Let's be frank. Managers at all levels are under a lot of pressure in this recession. Just yesterday we were at a party where a long-time friend, a senior exec at a major corporation, was present. In a brief conversation with his wife, she indicated that he had laid off 500 workers over the past few weeks, and she wasn't certain how he could handle the stress. Thankfully, for both the sake of employees as well as execs, there are very few of those settings. Responsibilities like that are one of the reasons many bosses lack significantly in transparency.
Still, the truth of the matter is that most of us, in a normal situation (whatever that is) would prefer our bosses to be more open with us. In a recent post, Lance Haun asked what some of us had learned about how to convince execs to be more transparent. Since my consulting relationship brings near automatic transparency, I hadn't thought about the issue, but I tossed a few comments into the hopper. After reflection I'm not so certain about some of them, but here's where I am now.
It's inevitable that when managers, no matter what their personality, are given power, they will become less focused on what others need in terms of openness or transparency--and that's a consistent research conclusion.
--asking about transparency is really about challenging a deeply held mental model about how the world of business works, a model that is gradually changing (more openness) in the new economy.
--transparency is a learned behavior. Most managers believe that power is fundamentally opaque so changing that model takes time.

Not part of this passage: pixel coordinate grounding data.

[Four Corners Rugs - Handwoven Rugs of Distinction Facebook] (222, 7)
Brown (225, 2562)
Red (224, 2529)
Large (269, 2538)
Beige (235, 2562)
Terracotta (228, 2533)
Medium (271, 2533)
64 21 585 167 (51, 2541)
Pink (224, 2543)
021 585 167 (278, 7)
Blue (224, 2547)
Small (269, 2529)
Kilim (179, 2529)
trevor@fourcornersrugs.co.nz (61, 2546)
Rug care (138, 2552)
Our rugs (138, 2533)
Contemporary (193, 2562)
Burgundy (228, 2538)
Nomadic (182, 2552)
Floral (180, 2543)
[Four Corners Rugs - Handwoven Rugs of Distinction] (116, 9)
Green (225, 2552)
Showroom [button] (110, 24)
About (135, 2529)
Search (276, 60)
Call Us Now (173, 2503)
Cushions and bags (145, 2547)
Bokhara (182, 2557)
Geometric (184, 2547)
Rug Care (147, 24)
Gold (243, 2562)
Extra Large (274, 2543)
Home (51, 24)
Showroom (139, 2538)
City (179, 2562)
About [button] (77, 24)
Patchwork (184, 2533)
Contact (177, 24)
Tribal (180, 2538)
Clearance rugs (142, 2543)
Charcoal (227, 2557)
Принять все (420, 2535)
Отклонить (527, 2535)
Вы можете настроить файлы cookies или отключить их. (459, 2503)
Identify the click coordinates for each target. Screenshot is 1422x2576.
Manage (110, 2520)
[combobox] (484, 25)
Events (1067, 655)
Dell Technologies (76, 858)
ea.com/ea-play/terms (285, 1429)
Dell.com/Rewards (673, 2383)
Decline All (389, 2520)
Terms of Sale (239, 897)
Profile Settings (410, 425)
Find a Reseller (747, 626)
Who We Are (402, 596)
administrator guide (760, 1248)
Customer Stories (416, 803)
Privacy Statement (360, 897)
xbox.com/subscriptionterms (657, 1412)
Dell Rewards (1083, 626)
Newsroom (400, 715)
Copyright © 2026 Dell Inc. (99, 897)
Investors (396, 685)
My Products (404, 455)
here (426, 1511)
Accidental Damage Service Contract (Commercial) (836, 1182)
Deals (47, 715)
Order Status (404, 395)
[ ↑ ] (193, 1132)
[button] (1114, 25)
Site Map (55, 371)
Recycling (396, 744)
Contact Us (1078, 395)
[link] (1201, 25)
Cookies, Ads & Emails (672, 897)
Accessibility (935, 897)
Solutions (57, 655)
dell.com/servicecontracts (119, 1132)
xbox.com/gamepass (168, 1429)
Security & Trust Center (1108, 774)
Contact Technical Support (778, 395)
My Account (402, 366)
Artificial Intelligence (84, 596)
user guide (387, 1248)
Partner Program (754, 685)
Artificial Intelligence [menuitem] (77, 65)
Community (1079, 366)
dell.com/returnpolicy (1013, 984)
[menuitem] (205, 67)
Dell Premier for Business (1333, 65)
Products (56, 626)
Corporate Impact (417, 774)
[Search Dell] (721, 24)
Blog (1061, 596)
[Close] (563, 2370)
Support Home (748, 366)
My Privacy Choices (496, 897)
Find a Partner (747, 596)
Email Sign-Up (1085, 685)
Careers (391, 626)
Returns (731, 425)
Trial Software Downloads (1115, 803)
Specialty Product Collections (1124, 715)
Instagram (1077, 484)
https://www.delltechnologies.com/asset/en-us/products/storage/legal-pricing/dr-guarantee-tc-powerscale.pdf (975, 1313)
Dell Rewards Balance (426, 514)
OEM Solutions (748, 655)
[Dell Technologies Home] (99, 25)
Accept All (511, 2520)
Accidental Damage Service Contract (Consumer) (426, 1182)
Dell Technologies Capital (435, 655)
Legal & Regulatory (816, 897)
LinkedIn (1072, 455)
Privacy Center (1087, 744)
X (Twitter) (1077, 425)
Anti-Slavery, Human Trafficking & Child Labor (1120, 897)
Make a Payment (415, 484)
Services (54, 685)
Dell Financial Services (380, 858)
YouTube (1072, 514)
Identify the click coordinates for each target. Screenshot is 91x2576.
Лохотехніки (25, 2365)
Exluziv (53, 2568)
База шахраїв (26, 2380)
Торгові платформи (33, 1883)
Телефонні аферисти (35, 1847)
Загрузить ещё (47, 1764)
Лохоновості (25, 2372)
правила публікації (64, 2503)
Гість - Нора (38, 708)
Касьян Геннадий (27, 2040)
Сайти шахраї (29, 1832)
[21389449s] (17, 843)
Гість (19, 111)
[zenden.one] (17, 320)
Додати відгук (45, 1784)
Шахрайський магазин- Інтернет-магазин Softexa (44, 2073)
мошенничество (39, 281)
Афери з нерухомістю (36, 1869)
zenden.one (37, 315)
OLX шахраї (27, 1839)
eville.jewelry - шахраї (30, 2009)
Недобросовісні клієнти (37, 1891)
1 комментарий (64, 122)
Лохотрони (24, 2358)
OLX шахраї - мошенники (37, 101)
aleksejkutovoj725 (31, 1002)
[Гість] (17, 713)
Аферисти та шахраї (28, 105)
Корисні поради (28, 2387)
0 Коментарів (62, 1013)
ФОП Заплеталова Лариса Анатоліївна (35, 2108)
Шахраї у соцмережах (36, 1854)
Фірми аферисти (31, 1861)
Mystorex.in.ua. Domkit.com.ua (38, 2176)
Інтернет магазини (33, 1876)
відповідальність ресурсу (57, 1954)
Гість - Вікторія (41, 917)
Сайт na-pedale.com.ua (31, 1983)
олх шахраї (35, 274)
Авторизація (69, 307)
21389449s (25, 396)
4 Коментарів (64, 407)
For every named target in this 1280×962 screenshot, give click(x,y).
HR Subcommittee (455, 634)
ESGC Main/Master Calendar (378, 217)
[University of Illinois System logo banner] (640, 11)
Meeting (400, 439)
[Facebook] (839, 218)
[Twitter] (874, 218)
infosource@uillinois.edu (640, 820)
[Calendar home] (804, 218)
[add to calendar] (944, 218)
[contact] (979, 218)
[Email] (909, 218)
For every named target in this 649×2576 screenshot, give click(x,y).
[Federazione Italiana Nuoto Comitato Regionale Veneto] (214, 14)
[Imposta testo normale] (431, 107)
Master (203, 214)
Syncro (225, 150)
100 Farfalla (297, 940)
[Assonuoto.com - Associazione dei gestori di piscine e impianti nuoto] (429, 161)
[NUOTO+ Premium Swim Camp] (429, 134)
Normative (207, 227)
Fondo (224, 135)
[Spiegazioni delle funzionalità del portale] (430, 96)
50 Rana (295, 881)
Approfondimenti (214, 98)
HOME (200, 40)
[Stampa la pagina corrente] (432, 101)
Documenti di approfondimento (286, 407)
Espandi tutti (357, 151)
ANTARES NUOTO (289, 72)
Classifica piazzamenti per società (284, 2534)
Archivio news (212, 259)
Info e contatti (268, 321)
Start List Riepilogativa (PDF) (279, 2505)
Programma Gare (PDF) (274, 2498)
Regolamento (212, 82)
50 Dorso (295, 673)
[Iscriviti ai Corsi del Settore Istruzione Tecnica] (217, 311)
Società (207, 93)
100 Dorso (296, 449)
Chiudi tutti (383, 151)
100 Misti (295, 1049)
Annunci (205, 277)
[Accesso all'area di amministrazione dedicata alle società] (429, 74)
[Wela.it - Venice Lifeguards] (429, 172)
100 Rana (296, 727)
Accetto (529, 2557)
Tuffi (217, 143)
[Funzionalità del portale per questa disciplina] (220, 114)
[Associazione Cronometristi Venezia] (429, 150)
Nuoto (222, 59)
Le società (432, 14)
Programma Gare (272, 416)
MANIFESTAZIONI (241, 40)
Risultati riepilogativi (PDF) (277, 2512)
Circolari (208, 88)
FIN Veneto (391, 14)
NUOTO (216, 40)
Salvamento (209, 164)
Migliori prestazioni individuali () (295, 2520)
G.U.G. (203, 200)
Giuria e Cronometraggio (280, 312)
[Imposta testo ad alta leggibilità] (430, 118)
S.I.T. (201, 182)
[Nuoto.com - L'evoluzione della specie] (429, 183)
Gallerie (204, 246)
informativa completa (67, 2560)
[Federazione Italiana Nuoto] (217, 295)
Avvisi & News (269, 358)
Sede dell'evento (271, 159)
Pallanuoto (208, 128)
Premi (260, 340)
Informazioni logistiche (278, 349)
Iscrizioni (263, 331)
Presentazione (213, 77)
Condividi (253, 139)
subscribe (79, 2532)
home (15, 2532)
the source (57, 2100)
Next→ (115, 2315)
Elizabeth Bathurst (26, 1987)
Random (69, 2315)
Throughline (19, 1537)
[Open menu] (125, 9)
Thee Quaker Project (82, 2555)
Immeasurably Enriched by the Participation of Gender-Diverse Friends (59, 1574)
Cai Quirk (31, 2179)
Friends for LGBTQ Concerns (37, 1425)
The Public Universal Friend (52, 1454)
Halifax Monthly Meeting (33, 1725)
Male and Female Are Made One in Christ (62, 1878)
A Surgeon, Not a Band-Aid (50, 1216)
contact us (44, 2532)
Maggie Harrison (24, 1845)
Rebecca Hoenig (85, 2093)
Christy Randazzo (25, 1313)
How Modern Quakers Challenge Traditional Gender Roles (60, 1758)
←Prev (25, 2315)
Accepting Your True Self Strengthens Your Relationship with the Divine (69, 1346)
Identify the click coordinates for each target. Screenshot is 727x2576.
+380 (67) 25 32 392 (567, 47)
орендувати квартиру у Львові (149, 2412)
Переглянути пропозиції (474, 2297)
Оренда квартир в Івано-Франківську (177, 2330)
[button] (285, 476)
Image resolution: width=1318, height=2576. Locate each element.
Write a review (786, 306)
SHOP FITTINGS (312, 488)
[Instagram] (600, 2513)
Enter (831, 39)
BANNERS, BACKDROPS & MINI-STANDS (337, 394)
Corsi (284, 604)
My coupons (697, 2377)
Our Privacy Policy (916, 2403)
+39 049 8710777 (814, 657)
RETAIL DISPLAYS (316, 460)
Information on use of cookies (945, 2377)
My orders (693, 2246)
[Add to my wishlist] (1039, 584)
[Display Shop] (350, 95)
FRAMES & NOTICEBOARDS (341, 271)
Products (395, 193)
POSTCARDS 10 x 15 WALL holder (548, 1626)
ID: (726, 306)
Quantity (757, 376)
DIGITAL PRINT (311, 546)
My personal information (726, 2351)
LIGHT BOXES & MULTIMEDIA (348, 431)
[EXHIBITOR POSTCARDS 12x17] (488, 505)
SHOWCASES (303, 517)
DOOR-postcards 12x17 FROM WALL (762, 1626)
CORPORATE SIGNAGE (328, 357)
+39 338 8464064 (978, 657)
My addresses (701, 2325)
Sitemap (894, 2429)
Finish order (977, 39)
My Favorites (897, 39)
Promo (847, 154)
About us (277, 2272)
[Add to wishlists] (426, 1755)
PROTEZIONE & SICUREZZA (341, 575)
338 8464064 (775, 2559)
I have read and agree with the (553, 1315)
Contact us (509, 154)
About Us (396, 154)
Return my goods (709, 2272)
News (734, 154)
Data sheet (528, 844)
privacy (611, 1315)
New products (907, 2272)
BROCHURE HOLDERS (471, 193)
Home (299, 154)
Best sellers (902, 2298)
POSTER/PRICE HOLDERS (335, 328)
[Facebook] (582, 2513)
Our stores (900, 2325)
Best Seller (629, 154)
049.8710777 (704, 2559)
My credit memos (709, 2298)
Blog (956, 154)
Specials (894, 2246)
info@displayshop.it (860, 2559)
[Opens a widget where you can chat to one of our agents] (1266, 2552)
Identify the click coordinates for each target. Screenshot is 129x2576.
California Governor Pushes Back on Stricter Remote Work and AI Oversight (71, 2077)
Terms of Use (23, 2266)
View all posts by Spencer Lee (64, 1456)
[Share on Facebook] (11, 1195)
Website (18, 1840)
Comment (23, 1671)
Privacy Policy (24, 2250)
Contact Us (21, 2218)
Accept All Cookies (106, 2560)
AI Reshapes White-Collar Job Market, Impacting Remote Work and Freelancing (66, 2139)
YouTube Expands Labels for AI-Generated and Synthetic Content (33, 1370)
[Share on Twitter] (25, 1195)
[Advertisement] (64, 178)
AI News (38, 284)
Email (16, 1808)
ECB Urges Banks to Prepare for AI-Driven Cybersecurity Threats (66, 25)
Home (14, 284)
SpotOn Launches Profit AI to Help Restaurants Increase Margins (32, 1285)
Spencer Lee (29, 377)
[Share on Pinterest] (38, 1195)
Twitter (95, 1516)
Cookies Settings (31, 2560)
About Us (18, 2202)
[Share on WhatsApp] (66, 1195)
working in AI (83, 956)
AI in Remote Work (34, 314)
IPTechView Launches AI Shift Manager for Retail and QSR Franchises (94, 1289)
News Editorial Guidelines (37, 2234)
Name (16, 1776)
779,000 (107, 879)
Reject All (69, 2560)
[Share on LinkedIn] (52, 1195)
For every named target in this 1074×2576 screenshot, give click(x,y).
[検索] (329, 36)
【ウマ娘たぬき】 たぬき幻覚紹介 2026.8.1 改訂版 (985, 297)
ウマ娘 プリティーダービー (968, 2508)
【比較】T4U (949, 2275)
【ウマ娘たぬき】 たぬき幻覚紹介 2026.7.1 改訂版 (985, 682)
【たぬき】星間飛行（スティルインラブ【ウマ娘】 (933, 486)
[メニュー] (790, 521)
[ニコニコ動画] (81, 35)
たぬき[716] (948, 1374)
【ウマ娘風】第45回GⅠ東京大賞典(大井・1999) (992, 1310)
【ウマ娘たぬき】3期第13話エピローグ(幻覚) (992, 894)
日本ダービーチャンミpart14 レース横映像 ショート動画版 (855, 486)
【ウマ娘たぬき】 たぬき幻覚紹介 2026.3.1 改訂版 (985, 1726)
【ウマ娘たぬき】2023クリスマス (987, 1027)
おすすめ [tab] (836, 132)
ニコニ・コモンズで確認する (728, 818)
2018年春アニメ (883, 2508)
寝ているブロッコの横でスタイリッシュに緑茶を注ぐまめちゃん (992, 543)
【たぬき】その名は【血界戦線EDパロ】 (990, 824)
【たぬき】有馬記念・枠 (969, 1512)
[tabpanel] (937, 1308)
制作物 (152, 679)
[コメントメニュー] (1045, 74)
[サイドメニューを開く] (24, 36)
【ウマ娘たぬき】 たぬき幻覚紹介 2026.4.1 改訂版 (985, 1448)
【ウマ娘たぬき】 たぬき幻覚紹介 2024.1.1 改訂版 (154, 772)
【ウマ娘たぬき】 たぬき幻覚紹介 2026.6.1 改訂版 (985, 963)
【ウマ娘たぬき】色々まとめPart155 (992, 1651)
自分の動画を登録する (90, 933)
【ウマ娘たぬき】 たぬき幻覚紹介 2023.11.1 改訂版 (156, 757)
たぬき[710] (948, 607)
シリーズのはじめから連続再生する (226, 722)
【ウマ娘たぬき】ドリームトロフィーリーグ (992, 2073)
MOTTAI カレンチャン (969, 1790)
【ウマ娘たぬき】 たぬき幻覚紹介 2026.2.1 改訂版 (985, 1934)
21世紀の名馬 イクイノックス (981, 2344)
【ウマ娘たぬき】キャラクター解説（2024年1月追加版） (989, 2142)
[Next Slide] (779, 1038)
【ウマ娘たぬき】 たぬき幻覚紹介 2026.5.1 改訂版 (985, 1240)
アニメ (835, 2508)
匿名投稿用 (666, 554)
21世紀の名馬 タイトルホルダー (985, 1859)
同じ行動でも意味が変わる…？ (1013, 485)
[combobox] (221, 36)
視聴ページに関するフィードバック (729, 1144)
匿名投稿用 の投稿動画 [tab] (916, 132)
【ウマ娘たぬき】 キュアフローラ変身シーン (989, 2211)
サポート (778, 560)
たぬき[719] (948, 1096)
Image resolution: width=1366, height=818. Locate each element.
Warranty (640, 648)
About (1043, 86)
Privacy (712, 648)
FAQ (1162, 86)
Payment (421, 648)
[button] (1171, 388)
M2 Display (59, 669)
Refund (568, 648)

--transparency is contextual. Managers will gradually be transparent with some and not with others--at least in some situations.
--trust is especially important to execs. They're not going to share info with people who have loose lips.
--some info simply can't be shared. I remember asking a question of Pat McGinnis, CEO of Ralston Purina, a guy I have a lot admiration for. He responded with a smile and a quick response, "Oh no. That's not information I'm going to share with you." And he explained why he couldn't. However, on other occasions, he was quite wiilling to share confidentialities about relevant issues, personnel, etc.
When there's info you want and you're not certain about whether your manager can or will give it to you, always give her an out when you ask for it. You might say something like, "I'm not certain you can share this info with me, but I'd like input about. . . . I need the info because. . . . And what I'd like to know is. . . ."
Most of the time I'm an incrementalist in my way of dealing with change. Go slowly, nudge the person occasionally, and keep it up until you get what you want, or you're told that dog won't hunt.